The PQSC has no logical signals associated with it.

## Experimental Signals

In every Experiment definition, the signals used are defined within the Experiment itself, with no reference to either logical signals or physical device channels. This allows experiments to be reused and adapted quickly and independently of the hardware itself. For a qubit spectroscopy experiment, the definition of the experiment might look like:

exp_qubit_spec = Experiment(
uid="Qubit Spectroscopy",
signals=[
ExperimentSignal("drive"),
ExperimentSignal("measure"),
ExperimentSignal("acquire"),
]
)

### Signal Maps

Within the experiment definition, all pulses of the sequence are played on ExperimentSignals.
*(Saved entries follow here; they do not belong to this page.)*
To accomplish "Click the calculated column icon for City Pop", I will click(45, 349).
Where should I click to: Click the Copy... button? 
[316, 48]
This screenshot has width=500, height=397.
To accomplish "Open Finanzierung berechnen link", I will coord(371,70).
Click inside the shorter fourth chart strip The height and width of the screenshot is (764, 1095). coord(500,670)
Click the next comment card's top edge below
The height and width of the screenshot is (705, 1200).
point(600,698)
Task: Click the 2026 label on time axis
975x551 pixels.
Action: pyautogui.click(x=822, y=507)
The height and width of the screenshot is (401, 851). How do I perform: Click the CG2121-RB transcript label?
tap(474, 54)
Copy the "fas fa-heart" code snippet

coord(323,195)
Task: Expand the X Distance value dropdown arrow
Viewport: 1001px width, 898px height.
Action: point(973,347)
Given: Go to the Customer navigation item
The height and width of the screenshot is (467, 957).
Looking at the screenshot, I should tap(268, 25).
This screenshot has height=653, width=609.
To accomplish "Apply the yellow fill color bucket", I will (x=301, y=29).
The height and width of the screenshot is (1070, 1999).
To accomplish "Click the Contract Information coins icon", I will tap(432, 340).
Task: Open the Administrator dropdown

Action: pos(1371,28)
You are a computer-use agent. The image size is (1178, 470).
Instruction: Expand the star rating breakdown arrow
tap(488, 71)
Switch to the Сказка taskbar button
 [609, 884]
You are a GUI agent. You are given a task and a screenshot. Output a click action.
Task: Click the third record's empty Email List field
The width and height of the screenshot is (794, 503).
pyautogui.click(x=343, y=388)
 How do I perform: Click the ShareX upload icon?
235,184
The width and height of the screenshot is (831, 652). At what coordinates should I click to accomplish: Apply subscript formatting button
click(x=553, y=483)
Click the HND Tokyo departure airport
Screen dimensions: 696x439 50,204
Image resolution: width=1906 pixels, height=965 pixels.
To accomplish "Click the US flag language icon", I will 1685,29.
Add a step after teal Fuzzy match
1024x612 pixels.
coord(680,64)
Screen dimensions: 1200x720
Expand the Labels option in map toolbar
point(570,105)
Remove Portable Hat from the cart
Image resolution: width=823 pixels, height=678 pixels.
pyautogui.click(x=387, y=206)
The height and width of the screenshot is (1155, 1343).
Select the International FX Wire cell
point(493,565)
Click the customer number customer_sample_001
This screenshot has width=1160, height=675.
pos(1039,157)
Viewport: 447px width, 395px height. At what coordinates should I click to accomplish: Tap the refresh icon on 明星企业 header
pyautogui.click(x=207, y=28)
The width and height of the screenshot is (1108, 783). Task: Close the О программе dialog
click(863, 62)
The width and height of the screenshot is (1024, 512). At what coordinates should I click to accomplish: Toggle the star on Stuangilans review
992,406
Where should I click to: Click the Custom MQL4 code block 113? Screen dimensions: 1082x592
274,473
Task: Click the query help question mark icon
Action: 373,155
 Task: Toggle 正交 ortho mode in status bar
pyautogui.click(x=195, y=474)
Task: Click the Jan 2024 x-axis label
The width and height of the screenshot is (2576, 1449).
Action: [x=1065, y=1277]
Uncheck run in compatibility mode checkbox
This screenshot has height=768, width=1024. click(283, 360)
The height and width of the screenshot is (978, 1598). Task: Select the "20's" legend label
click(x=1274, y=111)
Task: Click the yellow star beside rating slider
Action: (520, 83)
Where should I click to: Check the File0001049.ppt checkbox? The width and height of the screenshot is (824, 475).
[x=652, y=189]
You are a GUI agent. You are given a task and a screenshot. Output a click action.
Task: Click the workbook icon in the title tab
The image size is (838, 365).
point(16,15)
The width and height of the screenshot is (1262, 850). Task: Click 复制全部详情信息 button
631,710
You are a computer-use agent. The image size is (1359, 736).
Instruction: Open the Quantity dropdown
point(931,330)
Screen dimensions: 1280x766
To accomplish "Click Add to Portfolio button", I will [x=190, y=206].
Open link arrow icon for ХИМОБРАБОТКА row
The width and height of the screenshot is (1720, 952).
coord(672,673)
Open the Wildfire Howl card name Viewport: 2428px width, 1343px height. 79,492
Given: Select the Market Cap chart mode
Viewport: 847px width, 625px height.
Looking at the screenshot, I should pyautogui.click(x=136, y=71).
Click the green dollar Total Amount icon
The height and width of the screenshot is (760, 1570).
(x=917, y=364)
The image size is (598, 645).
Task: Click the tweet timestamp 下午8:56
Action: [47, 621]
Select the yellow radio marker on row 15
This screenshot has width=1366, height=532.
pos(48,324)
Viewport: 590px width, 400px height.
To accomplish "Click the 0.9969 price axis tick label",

Later, these experimental signals must be mapped to logical signals, and it is easy to repeat the same Experiment by creating multiple maps with the same Experiment signals but different logical signal lines.

# signal map for qubit 0
q0_map = {"drive": "/logical_signal_groups/q0/drive_line",
"measure": "/logical_signal_groups/q0/measure_line",
"acquire": "/logical_signal_groups/q0/acquire_line",
}

# signal map for qubit 1
q1_map = {"drive": "/logical_signal_groups/q1/drive_line_ge",
"measure": "/logical_signal_groups/q1/measure_line",
"acquire": "/logical_signal_groups/q1/acquire_line",
}

Once a signal map is defined, setting the mapping and running your experiment is straightforward:

# apply qubit 0 signal map and run the experiment
exp_qubit_spec.set_signal_map(q0_map)
my_results_q0 = my_session.run(exp_qubit_spec)
# apply qubit 1 signal map and run the experiment
exp_qubit_spec.set_signal_map(q1_map)
my_results_q1 = my_session.run(exp_qubit_spec)
 The experiment definition is agnostic of the fact that the q0/drive signal is coming from an HDAWG and the q1/drive_ge signal is coming from an SHFSG.

By keeping instrumentation, logical signals, and experimental signals separate, it is easy to modify, reuse, and adapt your code for any hardware or qubit configuration, with very little to rewrite or modify.